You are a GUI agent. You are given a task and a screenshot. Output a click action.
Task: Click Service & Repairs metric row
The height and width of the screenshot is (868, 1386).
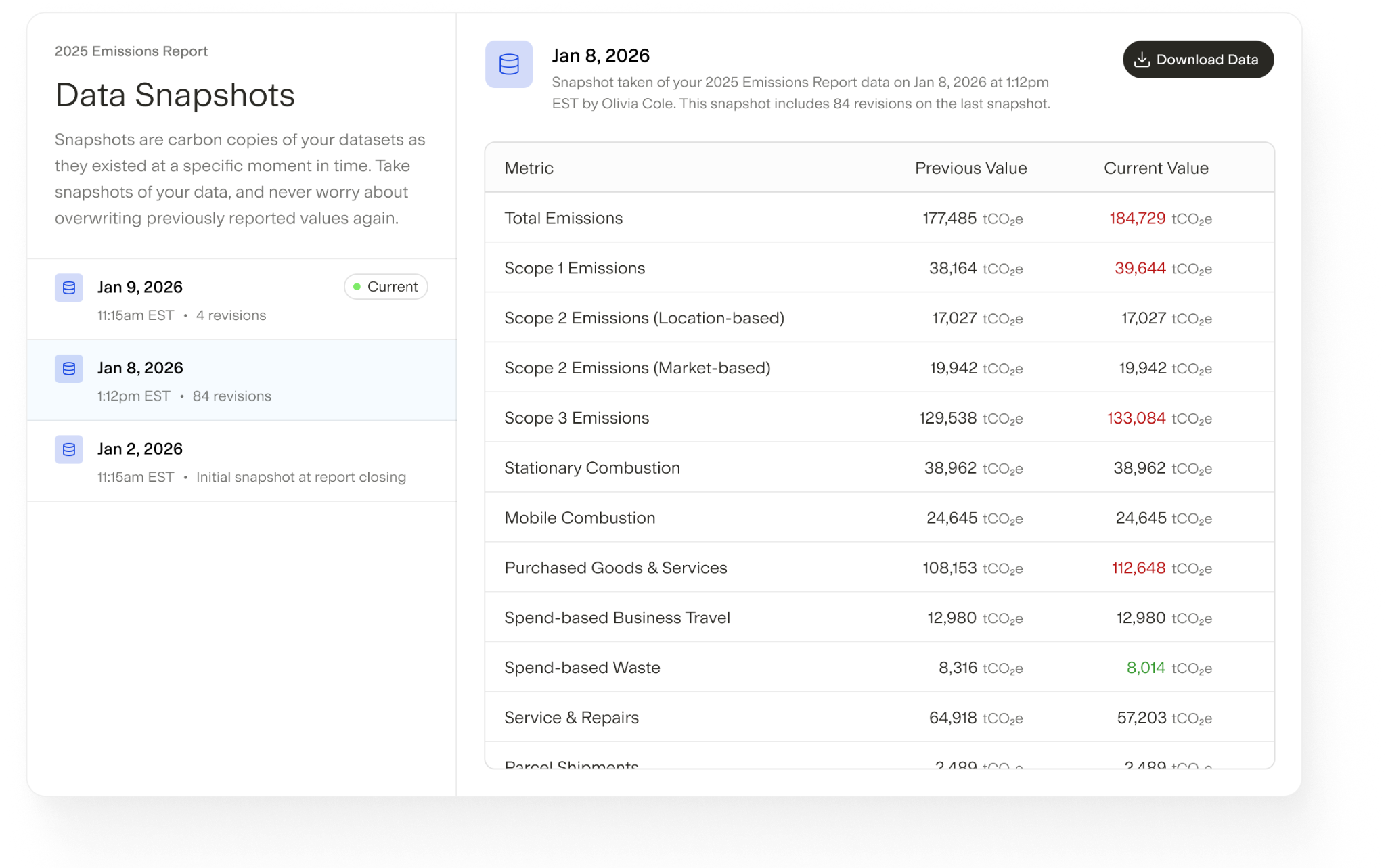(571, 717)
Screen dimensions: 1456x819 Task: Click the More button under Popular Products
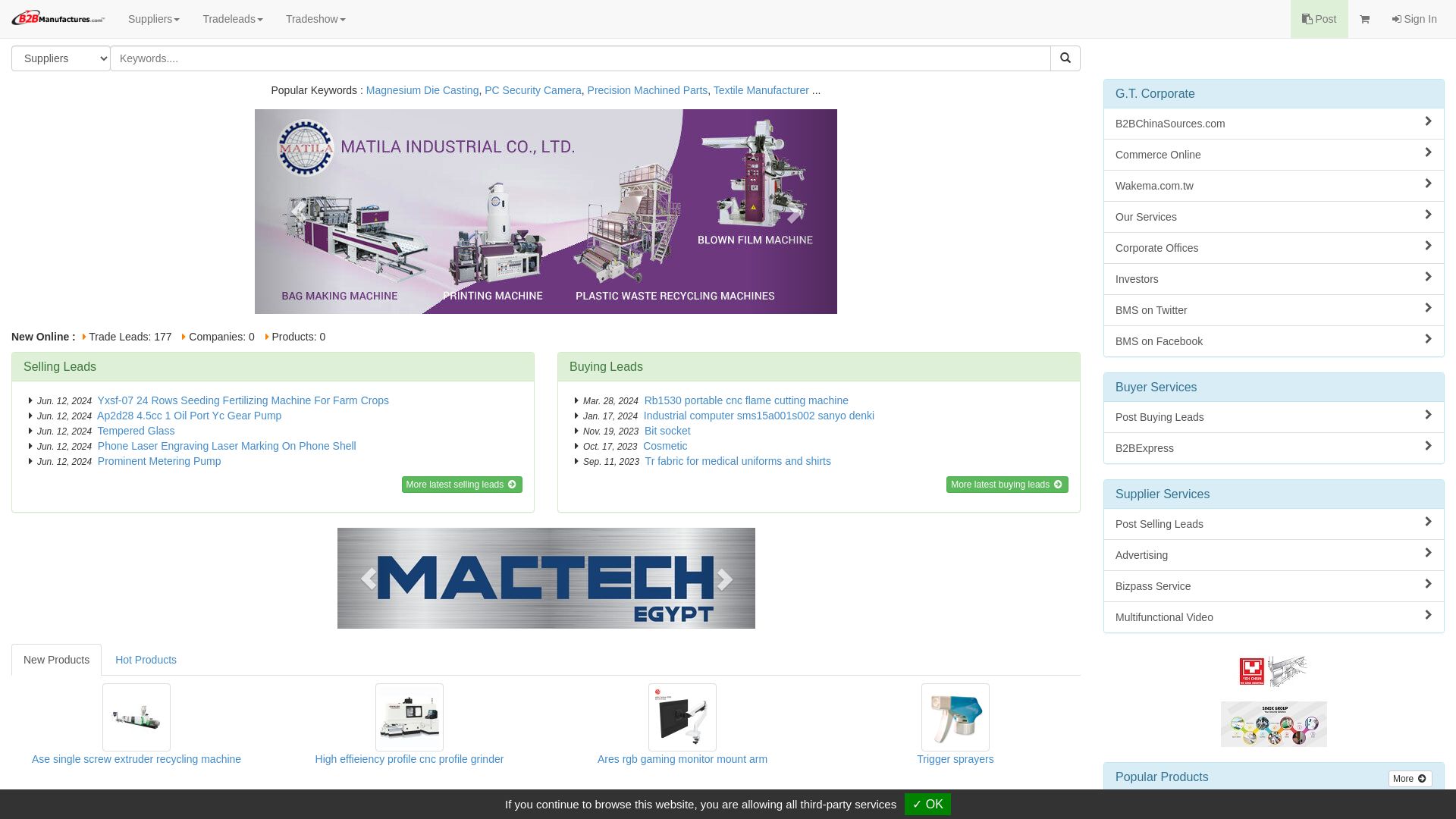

● Problem to solve: Write out the data above exactly as it appears, but without any image.

● Output below:
You are a GUI agent. You are given a task and a screenshot. Output a click action.
Task: Click Service & Repairs metric row
The height and width of the screenshot is (868, 1386).
(571, 717)
Screen dimensions: 1456x819 Task: Click the More button under Popular Products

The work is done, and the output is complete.